I couldn’t wait for summer because the season meant trips to my favorite rivers, creeks and caves, where my imagination could wonder back to another time when native people still lived off the land and shoes and long pants were not necessary. I’ve met a few folks out there who remember when summer meant taking off the shoes and getting “summer skin” on your feet.
The summer still holds that imaginary time for me.
Last summer, I helped hundreds of Cub Scouts overtake Kings Landing Park in Calvert County for a week of scouting activity and summer fun. A full-time volunteer, I would be not only revisiting the summer time of my youth; I’d also get the whole week with my nine-year-old son, Webelo Scout Diego.
Since moving to Chesapeake Country, I’ve tried to stake out time to get to know the natural parks of the area. With its lush growth, Kings Landing is a great place to see both Southern Maryland up close and the wildlife on the Patuxent River. The heat taxed us all, but mandatory water breaks kept us from heat exhaustion.
Most of Diego’s attentions focused on new Webelo activities so he could make the rank for the first year of a two-year program. Day after day we took our turns at the archery range and with BB guns.
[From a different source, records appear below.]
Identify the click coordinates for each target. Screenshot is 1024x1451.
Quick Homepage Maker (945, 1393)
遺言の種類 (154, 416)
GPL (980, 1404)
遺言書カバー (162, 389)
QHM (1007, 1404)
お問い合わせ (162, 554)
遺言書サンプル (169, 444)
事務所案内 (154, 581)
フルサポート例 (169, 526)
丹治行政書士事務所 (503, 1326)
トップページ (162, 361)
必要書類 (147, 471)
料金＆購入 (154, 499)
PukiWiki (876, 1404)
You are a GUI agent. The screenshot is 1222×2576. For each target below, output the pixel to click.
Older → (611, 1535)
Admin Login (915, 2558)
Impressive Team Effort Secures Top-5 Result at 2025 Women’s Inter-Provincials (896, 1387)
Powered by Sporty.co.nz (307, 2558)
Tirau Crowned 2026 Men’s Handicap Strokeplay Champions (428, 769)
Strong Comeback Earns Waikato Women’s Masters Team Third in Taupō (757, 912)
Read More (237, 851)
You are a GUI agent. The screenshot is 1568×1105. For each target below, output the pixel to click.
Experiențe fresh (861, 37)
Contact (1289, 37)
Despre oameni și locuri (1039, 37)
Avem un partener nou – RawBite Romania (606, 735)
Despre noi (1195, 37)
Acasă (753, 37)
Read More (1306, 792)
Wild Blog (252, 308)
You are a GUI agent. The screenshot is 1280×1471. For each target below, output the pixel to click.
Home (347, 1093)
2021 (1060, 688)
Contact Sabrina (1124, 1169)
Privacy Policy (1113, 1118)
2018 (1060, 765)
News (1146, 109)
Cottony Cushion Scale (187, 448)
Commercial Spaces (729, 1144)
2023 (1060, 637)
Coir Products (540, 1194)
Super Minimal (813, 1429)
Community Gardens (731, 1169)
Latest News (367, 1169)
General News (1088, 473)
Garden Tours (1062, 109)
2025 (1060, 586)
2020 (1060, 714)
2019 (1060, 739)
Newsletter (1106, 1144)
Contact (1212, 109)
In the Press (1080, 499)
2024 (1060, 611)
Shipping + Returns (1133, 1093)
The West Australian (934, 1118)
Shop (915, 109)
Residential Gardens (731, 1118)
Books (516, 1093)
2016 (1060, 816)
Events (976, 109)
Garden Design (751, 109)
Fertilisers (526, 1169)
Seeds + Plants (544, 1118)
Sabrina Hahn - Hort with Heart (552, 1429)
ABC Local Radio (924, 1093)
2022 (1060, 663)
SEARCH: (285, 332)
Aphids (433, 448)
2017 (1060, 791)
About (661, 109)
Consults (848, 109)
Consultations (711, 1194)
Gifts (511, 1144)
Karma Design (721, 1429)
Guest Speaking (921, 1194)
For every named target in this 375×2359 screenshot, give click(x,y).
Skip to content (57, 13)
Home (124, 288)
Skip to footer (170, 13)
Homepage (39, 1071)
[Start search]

Occasional drizzle slowed us down, but we got in at least one good hike on the park trails. When we pushed for more hikes, one of the moms let us know that we shouldn’t take one of the long trails because it was “yucky.” I laughed inside because the Marine Scout leaders of my youth would make that mandatory.
We didn’t get our summer feet, but we had a great time every night talking about what we learned and what Diego liked about being a Scout. In between, I’d share my stories of summer camp in the Cuyamaca Mountains of Southern California and the good times I spent so many years ago with my father.
“Dad, I liked it all,” Diego told me as we looked back. “But mostly I liked it because you took off to be with me all week.”
Yes, Abby, there is indeed still a summer.